Im September  1960 wurde das in der Nachbarschaft als Missionshaus bekannte Gebäude eingeweiht; ein modernes Haus, das über Werkstätten und sogar über ein Schwimmbad verfügte. Nachbarn von damals fiel wohl auf, dass es – eine absolute Seltenheit – schon über eine Sprechanlage am Tor verfügte. Über das, was schon damals wirklich in dem Haus vorging, wurde aber offiziell nichts bekannt. Im Gegenteil wurde die dort geleistete Erziehungsarbeit für Heimkinder immer wieder auch öffentlich und von Amtsträgern gelobt.

Missbrauchsvorwürfe in Lohmar

Im Februar 1961 durchsuchte erstmals die Polizei das Haus: Gegen Paul Schäfer waren Missbrauchsvorwürfe aktenkundig geworden; der aber war zu diesem Zeitpunkt schon nicht mehr in Heide, sondern bereits nach Chile geflüchtet. Auch 150 Heimkinder sollen damals mitgereist sein. Nach und nach folgten die meisten der rund 200 Sektenmitglieder – Männer, Frauen und Kinder –, im Januar 1962 war  niemand mehr da, das Haus verkauft.
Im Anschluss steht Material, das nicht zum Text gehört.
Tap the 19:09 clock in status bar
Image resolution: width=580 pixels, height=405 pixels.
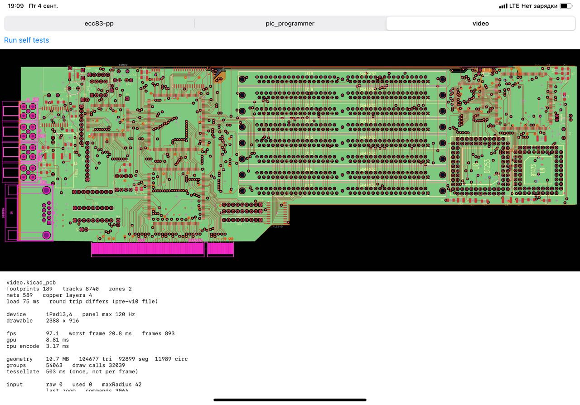coord(16,6)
Im Süden Chiles lag die als „Colonia Dignidad“ bekannt gewordene Farm; auf einem Gelände von der Größe des Stadtstaats Bremen schufteten die Bewohner; der Missbrauch an Kindern ging wohl ebenso weiter wie die Unterdrückung der Sektenmitglieder. Aus dem extrem gesicherten Gelände gelang nur einigen wenigen Mitgliedern die Flucht,  die chilenische Militärdiktatur nutzte die „Colonia“ als Foltergefängnis. 1991 wurde die Colonia Dignidad offiziell aufgelöst, faktisch aber existierte die Kolonie weiter. Heute leben noch um die 100 Menschen auf dem Gelände der in „Villa Baviera“ umbenannten Kolonie.

In Argentinien verhaftet

Paul Schäfer wurde 2005 in Argentinien verhaftet und 2006 zu 20 Jahren Haft verurteilt; eine weitere Verurteilung folgte 2009. Ein Jahr später starb Paul Schäfer im Alter von 88 Jahren. Wegen Beihilfe zum sexuellen Missbrauch hatten die chilenischen Richter auch Hartmut Hopp verurteilt, den ehemaligen Arzt der Sekte in Chile.
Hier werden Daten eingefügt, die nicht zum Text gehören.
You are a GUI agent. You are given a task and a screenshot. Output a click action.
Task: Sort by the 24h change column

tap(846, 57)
Trotz der verhängten Haftstrafe von fünf Jahren war der zunächst auf freiem Fuß geblieben und 2011 nach Deutschland geflohen,wo er seither in Krefeld lebt. Nachdem eine Auslieferung nach Chile abgelehnt wurde, haben die Behörden des südamerikanischen Landes beantragt, die Strafe in Deutschland zu vollstrecken. Diesem Ansinnen, so berichtete vor wenigen Tagen unter anderem der „Kölner Stadt-Anzeiger“, will nun die Staatsanwaltschaft Krefeld mit einem entsprechenden Antrag beim Amtsgericht nachkommen.